PROMPT → Ignoring every picture, return the lines of the listing below word for word, from the line that holds "The height and width of the screenshot is (454, 966)." through the line that holds "Given: Click the".

RECORDS FOR THIS EXERCISE →
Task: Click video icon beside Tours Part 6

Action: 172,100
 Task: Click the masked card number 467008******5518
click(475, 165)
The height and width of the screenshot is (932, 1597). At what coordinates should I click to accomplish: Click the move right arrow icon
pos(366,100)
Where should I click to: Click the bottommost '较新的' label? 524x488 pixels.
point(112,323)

---

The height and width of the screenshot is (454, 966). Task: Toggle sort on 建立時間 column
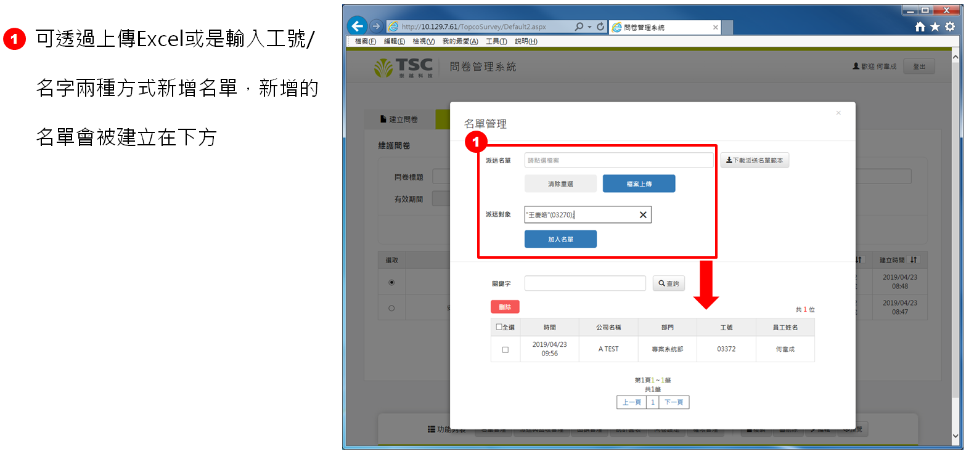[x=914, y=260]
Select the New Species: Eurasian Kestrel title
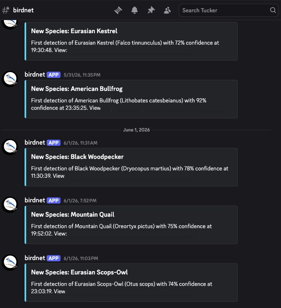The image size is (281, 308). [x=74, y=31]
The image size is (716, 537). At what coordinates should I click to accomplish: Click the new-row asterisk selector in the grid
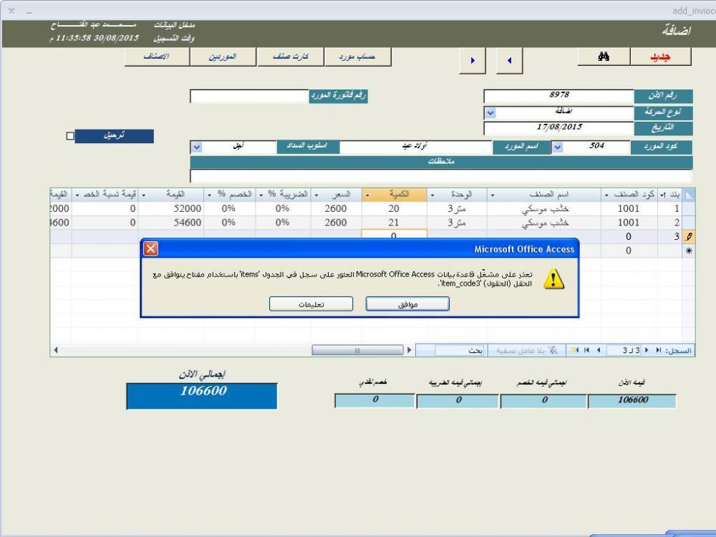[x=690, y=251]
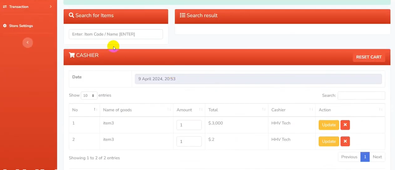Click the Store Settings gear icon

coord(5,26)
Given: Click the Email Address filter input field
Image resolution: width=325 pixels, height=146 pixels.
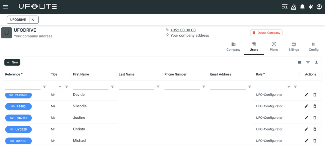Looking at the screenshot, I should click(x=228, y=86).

ANSWER SPACE →
The height and width of the screenshot is (454, 966). Task: Toggle sort on 建立時間 column
[x=914, y=260]
Select the New Species: Eurasian Kestrel title
The image size is (281, 308). [x=74, y=31]
The image size is (716, 537). At what coordinates should I click to accomplish: Click the new-row asterisk selector in the grid
[x=690, y=251]
Click the Store Settings gear icon

coord(5,26)
Given: Click the Email Address filter input field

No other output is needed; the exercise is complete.